Aim of the task: Write out all of the entries, matching the original exactly.

Supplied material:
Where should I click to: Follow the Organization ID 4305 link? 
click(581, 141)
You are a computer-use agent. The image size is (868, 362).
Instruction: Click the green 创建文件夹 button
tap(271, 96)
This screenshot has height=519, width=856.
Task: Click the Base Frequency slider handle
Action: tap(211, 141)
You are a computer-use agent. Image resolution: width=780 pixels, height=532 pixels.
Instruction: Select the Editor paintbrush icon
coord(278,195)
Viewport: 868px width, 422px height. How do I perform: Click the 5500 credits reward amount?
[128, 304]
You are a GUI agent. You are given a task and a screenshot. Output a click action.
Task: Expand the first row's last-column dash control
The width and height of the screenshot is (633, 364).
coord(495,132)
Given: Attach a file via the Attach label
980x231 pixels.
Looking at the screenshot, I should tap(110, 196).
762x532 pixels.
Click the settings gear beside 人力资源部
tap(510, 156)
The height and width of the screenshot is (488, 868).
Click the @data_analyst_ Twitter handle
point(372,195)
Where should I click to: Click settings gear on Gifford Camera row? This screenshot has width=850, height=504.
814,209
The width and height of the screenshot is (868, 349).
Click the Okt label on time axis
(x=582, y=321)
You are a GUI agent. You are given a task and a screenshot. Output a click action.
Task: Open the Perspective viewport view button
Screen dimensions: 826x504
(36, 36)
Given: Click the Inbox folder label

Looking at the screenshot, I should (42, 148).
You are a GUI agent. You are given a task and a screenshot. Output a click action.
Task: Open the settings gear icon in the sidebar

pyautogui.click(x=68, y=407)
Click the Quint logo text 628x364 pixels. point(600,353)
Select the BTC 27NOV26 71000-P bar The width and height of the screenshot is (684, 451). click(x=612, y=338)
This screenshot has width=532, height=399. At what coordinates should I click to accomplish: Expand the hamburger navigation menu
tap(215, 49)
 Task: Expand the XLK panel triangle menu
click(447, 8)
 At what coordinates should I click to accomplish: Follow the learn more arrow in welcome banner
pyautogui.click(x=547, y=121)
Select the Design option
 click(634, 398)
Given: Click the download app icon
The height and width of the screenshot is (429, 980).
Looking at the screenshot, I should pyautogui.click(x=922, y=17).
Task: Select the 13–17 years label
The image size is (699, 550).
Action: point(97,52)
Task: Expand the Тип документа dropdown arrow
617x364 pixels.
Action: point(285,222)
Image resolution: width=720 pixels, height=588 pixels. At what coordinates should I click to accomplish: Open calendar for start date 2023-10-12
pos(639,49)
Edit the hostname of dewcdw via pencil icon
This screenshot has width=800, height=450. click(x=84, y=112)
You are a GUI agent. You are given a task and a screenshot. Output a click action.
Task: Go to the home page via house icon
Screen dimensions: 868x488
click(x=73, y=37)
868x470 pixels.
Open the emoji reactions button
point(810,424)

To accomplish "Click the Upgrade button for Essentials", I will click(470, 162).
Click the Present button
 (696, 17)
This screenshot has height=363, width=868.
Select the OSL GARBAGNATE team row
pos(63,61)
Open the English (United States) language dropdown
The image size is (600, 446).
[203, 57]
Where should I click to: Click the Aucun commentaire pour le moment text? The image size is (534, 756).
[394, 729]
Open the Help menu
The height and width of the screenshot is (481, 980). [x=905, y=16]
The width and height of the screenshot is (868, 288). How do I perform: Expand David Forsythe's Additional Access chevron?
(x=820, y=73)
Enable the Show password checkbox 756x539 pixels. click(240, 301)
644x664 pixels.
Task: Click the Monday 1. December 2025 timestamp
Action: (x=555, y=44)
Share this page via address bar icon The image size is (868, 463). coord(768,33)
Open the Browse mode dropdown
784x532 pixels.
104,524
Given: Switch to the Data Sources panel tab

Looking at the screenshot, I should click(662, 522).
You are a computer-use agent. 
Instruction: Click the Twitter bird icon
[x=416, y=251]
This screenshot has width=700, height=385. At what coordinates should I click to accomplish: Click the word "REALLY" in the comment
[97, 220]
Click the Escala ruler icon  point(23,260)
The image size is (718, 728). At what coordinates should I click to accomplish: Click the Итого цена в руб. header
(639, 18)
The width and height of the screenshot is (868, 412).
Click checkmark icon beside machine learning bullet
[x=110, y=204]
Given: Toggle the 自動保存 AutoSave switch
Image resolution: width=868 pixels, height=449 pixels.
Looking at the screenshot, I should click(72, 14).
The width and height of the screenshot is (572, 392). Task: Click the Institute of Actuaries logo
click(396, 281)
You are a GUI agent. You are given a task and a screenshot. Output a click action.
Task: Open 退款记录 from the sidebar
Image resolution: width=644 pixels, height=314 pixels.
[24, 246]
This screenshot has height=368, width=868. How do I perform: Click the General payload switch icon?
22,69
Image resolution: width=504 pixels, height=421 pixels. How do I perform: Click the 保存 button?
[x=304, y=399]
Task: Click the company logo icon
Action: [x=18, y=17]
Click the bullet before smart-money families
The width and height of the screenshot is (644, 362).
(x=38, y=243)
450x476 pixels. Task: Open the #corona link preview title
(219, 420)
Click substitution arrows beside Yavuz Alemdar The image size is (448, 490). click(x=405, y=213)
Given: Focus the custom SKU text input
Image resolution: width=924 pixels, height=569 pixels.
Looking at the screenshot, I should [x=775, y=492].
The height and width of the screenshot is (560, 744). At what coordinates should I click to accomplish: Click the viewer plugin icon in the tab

Response area:
Where should I click to: Follow the Organization ID 4305 link? 
click(581, 141)
You are a computer-use agent. The image size is (868, 362).
Instruction: Click the green 创建文件夹 button
tap(271, 96)
This screenshot has height=519, width=856.
Task: Click the Base Frequency slider handle
Action: tap(211, 141)
You are a computer-use agent. Image resolution: width=780 pixels, height=532 pixels.
Instruction: Select the Editor paintbrush icon
coord(278,195)
Viewport: 868px width, 422px height. How do I perform: Click the 5500 credits reward amount?
[128, 304]
You are a GUI agent. You are given a task and a screenshot. Output a click action.
Task: Expand the first row's last-column dash control
The width and height of the screenshot is (633, 364).
coord(495,132)
Given: Attach a file via the Attach label
980x231 pixels.
Looking at the screenshot, I should tap(110, 196).
762x532 pixels.
Click the settings gear beside 人力资源部
tap(510, 156)
The height and width of the screenshot is (488, 868).
Click the @data_analyst_ Twitter handle
point(372,195)
Where should I click to: Click settings gear on Gifford Camera row? This screenshot has width=850, height=504.
814,209
The width and height of the screenshot is (868, 349).
Click the Okt label on time axis
(x=582, y=321)
You are a GUI agent. You are given a task and a screenshot. Output a click action.
Task: Open the Perspective viewport view button
Screen dimensions: 826x504
(36, 36)
Given: Click the Inbox folder label

Looking at the screenshot, I should (42, 148).
You are a GUI agent. You are given a task and a screenshot. Output a click action.
Task: Open the settings gear icon in the sidebar

pyautogui.click(x=68, y=407)
Click the Quint logo text 628x364 pixels. point(600,353)
Select the BTC 27NOV26 71000-P bar The width and height of the screenshot is (684, 451). click(x=612, y=338)
This screenshot has width=532, height=399. At what coordinates should I click to accomplish: Expand the hamburger navigation menu
tap(215, 49)
 Task: Expand the XLK panel triangle menu
click(447, 8)
 At what coordinates should I click to accomplish: Follow the learn more arrow in welcome banner
pyautogui.click(x=547, y=121)
Select the Design option
 click(634, 398)
Given: Click the download app icon
The height and width of the screenshot is (429, 980).
Looking at the screenshot, I should pyautogui.click(x=922, y=17).
Task: Select the 13–17 years label
The image size is (699, 550).
Action: point(97,52)
Task: Expand the Тип документа dropdown arrow
617x364 pixels.
Action: point(285,222)
Image resolution: width=720 pixels, height=588 pixels. At what coordinates should I click to accomplish: Open calendar for start date 2023-10-12
pos(639,49)
Edit the hostname of dewcdw via pencil icon
This screenshot has width=800, height=450. click(x=84, y=112)
You are a GUI agent. You are given a task and a screenshot. Output a click action.
Task: Go to the home page via house icon
Screen dimensions: 868x488
click(x=73, y=37)
868x470 pixels.
Open the emoji reactions button
point(810,424)

To accomplish "Click the Upgrade button for Essentials", I will click(470, 162).
Click the Present button
 (696, 17)
This screenshot has height=363, width=868.
Select the OSL GARBAGNATE team row
pos(63,61)
Open the English (United States) language dropdown
The image size is (600, 446).
[203, 57]
Where should I click to: Click the Aucun commentaire pour le moment text? The image size is (534, 756).
[394, 729]
Open the Help menu
The height and width of the screenshot is (481, 980). [x=905, y=16]
The width and height of the screenshot is (868, 288). How do I perform: Expand David Forsythe's Additional Access chevron?
(x=820, y=73)
Enable the Show password checkbox 756x539 pixels. click(240, 301)
644x664 pixels.
Task: Click the Monday 1. December 2025 timestamp
Action: (x=555, y=44)
Share this page via address bar icon The image size is (868, 463). coord(768,33)
Open the Browse mode dropdown
784x532 pixels.
104,524
Given: Switch to the Data Sources panel tab

Looking at the screenshot, I should click(662, 522).
You are a computer-use agent. 
Instruction: Click the Twitter bird icon
[x=416, y=251]
This screenshot has width=700, height=385. At what coordinates should I click to accomplish: Click the word "REALLY" in the comment
[97, 220]
Click the Escala ruler icon  point(23,260)
The image size is (718, 728). At what coordinates should I click to accomplish: Click the Итого цена в руб. header
(639, 18)
The width and height of the screenshot is (868, 412).
Click checkmark icon beside machine learning bullet
[x=110, y=204]
Given: Toggle the 自動保存 AutoSave switch
Image resolution: width=868 pixels, height=449 pixels.
Looking at the screenshot, I should click(72, 14).
The width and height of the screenshot is (572, 392). Task: Click the Institute of Actuaries logo
click(396, 281)
You are a GUI agent. You are given a task and a screenshot. Output a click action.
Task: Open 退款记录 from the sidebar
Image resolution: width=644 pixels, height=314 pixels.
[24, 246]
This screenshot has height=368, width=868. How do I perform: Click the General payload switch icon?
22,69
Image resolution: width=504 pixels, height=421 pixels. How do I perform: Click the 保存 button?
[x=304, y=399]
Task: Click the company logo icon
Action: [x=18, y=17]
Click the bullet before smart-money families
The width and height of the screenshot is (644, 362).
(x=38, y=243)
450x476 pixels. Task: Open the #corona link preview title
(219, 420)
Click substitution arrows beside Yavuz Alemdar The image size is (448, 490). click(x=405, y=213)
Given: Focus the custom SKU text input
Image resolution: width=924 pixels, height=569 pixels.
Looking at the screenshot, I should [x=775, y=492].
The height and width of the screenshot is (560, 744). At what coordinates should I click to accomplish: Click the viewer plugin icon in the tab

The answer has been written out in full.